Искушенный в житейских лукавствах войсковой писарь со своей стороны не придал, казалось, торжественной клятве обоих особенной веры.

-- По совести ли дали вы вашу клятву, али нет, -- сказал он, -- об этом судить не мне: новый старшина разберется с вами. А дотоле, други милые, посидите в войсковой яме... Где ж это пушкарь-то?

-- Здесь, пане писарь! -- отозвался входящий в это самое время запыхавшийся пушкарь.

-- Где это ты, братику, опять застрял? В шинке, верно?

-- Виноват, пане...

-- То-то "виноват!" Убери-ка вот к себе в пушкарню этих двух молодцов. (Пан писарь указал на Данилу и Гришука). Да смотри: ты головой ответишь, коли они у тебя убегут.

-- Не убегут, ваша милость: к пушке прикую.

-- Михайло Андреевич! Радетель! Будь нам заступником... -- взмолился к Курбскому Данило, когда пушкарь на всякий случай связал ему веревкой руки.

Гришук не промолвил уже ни слова, с безнадежной покорностью протянул также пушкарю свои руки, и, только выходя из дверей, еще раз оглянулся на молодого князя, но так, что у того сердце в груди перевернулось.

-- Но их в пушкарне истязать же не станут? -- спросил Курбский пана писаря.

-- Поколе нет, хоша маленько вреда бы и не было. А как выйдет декрет о законном истязании -- так прошу не прогневаться! За ложную клятву по головке у нас не гладят.

-- Но к чему их могут осудить?

Мандрыка пожал плечами, и губы его искривились недоброй усмешкой.

-- Кому на колу торчать, того не пожалуют двумя столбами с перекладиной! -- отвечал он, очень довольный, по-видимому, своим острословием; но тотчас, приняв опять серьезную мину, переменил разговор. -- Твоя княжеская милость тоже, я чай, с долгого пути притомился? Для знатных гостей у нас здесь, при кошевом курене, есть особое панское жилье. Пожалуй-ка за мною.

Глава шестнадцатая

ПРОГУЛКА ПО СЕЧИ

Проведя "знатного" гостя в "панское" жилье, пан писарь озаботился, чтобы ему подали туда и ужин; после чего пожелал ему доброй ночи и удалился, оставив ему для послуги одного из своих молодиков, Савку Коваля (молодиками назывались в Сечи молоденькие казаки, записанные, в качестве служителей, к какому-либо куреню, чтобы приготовиться к казачьему званию).

От разговорчивого молодика Курбский услышал, что поутру до рады будет еще торжественная служба в войсковой церкви.

-- Прикажешь разбудить тебя к самой службе? -- спросил Коваль.

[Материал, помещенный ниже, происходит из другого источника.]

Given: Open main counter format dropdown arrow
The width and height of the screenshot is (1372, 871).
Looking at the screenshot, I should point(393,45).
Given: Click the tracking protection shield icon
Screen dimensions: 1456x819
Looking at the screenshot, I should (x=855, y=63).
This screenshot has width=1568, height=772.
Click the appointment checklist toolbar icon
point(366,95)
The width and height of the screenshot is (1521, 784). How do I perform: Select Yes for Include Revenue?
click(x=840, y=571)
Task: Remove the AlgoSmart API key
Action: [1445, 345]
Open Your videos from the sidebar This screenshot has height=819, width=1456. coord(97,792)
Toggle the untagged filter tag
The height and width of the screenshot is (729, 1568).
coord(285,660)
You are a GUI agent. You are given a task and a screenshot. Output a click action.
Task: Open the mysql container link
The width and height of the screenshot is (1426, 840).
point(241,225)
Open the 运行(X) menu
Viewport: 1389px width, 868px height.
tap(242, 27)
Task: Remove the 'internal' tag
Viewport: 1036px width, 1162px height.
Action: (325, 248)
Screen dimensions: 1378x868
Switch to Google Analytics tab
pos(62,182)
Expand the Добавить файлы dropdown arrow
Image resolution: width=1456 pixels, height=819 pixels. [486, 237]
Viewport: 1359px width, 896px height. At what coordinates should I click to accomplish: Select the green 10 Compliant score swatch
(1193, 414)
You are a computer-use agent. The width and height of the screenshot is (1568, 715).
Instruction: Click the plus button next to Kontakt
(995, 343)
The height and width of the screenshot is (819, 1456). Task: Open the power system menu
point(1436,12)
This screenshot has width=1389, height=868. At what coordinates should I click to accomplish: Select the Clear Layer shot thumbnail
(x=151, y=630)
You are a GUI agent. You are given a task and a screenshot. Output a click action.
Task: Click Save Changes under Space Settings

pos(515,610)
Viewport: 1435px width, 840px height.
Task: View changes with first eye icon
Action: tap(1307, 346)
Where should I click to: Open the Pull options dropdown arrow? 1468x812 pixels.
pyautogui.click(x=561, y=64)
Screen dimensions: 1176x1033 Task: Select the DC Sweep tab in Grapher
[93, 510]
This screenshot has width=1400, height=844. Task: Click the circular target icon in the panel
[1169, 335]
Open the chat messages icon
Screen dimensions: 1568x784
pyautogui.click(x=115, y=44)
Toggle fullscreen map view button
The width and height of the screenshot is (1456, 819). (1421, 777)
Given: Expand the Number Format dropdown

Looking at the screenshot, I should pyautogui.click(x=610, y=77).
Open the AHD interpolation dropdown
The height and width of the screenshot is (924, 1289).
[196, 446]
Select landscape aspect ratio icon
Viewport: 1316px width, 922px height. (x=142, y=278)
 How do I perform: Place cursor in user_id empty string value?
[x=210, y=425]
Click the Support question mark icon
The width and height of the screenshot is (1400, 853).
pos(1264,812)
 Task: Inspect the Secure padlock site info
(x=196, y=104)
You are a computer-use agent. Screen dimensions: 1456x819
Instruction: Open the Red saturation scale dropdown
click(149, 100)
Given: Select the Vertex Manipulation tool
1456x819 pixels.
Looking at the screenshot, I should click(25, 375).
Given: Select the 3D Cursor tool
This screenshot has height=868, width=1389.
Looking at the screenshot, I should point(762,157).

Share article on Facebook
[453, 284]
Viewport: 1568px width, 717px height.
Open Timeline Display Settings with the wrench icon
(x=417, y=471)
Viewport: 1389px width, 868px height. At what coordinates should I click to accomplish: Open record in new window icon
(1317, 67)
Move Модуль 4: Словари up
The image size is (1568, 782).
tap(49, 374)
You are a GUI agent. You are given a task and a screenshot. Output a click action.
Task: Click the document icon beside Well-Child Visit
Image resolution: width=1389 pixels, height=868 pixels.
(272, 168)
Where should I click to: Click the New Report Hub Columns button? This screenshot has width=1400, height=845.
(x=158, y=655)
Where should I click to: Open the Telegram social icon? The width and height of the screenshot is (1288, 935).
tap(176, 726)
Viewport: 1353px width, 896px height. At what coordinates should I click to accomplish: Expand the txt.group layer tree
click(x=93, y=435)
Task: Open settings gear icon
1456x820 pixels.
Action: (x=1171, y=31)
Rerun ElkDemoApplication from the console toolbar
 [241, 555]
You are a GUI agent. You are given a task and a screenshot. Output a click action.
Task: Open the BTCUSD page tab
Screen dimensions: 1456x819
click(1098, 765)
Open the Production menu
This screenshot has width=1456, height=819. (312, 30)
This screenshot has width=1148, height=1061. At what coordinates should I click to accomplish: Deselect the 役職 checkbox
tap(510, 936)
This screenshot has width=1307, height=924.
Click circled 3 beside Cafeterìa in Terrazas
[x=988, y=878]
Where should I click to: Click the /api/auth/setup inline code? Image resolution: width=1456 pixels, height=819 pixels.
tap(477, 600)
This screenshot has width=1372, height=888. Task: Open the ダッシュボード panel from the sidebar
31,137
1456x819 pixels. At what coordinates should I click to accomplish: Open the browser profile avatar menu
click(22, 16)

-- Пораньше, пожалуйста, если б я сам не проснулся. Занятно было бы мне перед тем еще и Сечь вашу осмотреть.

-- И крамный базар тоже?

-- А это что такое?

-- Да это, вишь, "крамницы" (лавки) с "крамом" (товаром). У всякого куреня там своя крамница для собственного обихода.

-- А вольных торговых лавок у вас разве нет?

-- Как не быть: есть у нас там и приезжие гости (купцы) и жиды-шинкари, есть пришлый народ всякого ремесла и мастерства; там же состоят при них и базарные атаманы, и войсковой контаржей, что хранит меры и весы. Больше твоей милости нынче ничего не потребуется?

-- Ничего. Спасибо, голубчик. Можешь идти.

Давно ушел молодик, а Курбский все не мог заснуть, все ворочался на постели: неопределенная участь, ожидавшая Данилу и Гришука (или как там его зовут, если он, в самом деле, дивчина), не давала ему покою.

"Поутру первым делом загляну к ним в пушкарню, спрошу напрямик: что можно для них сделать?" На этом решении Курбский наконец заснул.

Проснулся он от того, что кто-то сильно тормошил его за плечо. Он открыл глаза и увидел перед собой Савку Коваля.

-- Твоя милость хотел еще до церковной службы оглядеться в Сечи и на крамном базаре...

-- Да, да! -- опомнился разом Курбский, и быстро приподнялся.